Dios está fastidiado por que se ha llenado de cargas
innecesarias a sus hijos. Está escandalizado de que se hayan puesto cargas
fatales en sus espaldas, así que manda a su Hijo quien coge el yugo pesado de
la Cruz, y lo carga sobre sus propios Hombros. Los despiadados una y otra vez
lo crucifican: Más no quedaran impunes, Dios-Salva que se translitera: ¡Jesús!
¡Porque nuestro Dios, es un Dios que salva!
Lc 13, 10-17 
Estar encorvado es estar apabullado, es una afectación a
nuestra dignidad, el hombre -el ser humano- en la plenitud de su dignidad va
derecho, erguido, y no torcido y giboso. Pensando en una persona torcida,
agobiada, viene a nuestra mente Jesús, cargando la cruz, rumbo al Calvario.
¿Qué lleva Jesús a cuestas? El pesado yugo del oprobio humano. Él les impone
las manos a estas cargas y las alza, las recoge, las hace suyas.
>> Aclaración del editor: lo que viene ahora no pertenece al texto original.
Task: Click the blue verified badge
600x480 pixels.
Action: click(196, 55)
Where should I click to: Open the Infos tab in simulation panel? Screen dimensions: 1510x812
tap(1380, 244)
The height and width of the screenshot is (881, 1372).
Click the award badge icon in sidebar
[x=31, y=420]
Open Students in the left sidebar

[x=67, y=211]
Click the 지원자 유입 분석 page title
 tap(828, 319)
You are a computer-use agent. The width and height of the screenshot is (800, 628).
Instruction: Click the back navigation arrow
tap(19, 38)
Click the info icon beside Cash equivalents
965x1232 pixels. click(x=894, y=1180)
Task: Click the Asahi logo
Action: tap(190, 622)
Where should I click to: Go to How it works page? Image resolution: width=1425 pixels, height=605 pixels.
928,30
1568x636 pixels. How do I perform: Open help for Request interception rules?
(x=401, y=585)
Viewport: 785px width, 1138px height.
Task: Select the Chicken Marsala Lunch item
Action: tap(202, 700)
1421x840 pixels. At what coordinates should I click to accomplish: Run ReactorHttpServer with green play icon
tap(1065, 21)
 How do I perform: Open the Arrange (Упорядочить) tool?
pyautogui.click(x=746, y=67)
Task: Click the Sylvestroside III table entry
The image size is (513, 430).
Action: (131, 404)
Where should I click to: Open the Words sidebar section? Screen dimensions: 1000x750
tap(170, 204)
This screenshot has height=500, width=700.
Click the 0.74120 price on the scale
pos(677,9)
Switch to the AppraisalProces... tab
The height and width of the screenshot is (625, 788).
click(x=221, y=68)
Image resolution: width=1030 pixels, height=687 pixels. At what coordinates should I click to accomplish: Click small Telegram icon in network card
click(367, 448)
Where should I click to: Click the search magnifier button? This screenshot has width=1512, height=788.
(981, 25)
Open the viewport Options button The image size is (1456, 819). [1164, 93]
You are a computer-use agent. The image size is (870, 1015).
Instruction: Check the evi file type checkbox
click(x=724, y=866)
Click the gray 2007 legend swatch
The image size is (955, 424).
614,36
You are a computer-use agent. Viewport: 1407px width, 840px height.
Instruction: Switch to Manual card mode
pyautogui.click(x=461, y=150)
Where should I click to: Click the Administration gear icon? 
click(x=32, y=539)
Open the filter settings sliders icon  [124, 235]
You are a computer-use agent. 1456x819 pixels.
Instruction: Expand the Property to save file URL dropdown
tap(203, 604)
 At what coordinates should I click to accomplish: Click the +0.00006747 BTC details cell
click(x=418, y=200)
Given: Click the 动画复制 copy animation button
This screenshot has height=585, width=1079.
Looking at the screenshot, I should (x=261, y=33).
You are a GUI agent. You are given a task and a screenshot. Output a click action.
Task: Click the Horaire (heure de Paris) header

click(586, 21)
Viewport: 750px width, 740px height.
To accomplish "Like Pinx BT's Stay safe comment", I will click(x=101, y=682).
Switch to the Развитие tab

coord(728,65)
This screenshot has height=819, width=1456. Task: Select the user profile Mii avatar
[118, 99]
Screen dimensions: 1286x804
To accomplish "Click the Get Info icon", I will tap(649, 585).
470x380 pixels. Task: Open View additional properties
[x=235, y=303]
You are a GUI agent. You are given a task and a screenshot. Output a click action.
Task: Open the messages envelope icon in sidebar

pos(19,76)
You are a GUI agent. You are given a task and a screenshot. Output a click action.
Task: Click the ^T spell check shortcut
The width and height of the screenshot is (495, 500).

Él carga el
patíbulo.
Estas cargas descomunales nos agobian. Uno lo ve día tras día: Mucha gente que apachurrada por los pesos brutales que les imponen, quedan doblados, se les deforma la columna, pierden sus extremidades -bien en accidentes laborales, bien en el combate de sus guerras- son personas que ya no se pueden enderezar, que han sido deformadas en su integridad humana, algunos de ellos, amputados.
Qué dice el Jefe de la sinagoga: ¿Por qué no siguen así
tranquilos un día más?, ¿cuál es el afán de sacudirse de las cargas?, Si tantos
años las han soportado, sopórtenlas otro poco. Ante todo, presten atención a
las sacratísimas leyes que decretan la legalidad y justicia de estos yugos. ¡El
que quiera comer que cargue! ¡qué deforme su espalda! ¡No sois sino una recua
de flojos! ¡Perezosos!
Continúa diciendo el Jefe de la sinagoga: Aprendan de esta
mujer encorvada, lleva ya diez y ocho años así. ¿Qué prisa corre en cambiar las
cosas?
Jesús no podía dilatar esta situación un minuto más. Piensa para sus adentros ni que ella fuera un buey o un burro. La tratan como a un animal de carga. Y así lo hace evidente: Cuando Jesús le impuso las manos y la mujer se pudo enderezar, él -el jefe de la sinagoga- y todo su corro - ἀντίκειμαι [antikeimai], “opositores”- quedaron abochornados. Pero están otros, los que van con Jesús, los que lo admiran y lo reconocen, son los ὄχλος [ochlos], los que no se alegran de la injusticia y -que, por el contrario- se alegran de las maravillas que Jesús hacía por doquier, liberando, sanando, en este caso, en la mismísima sinagoga.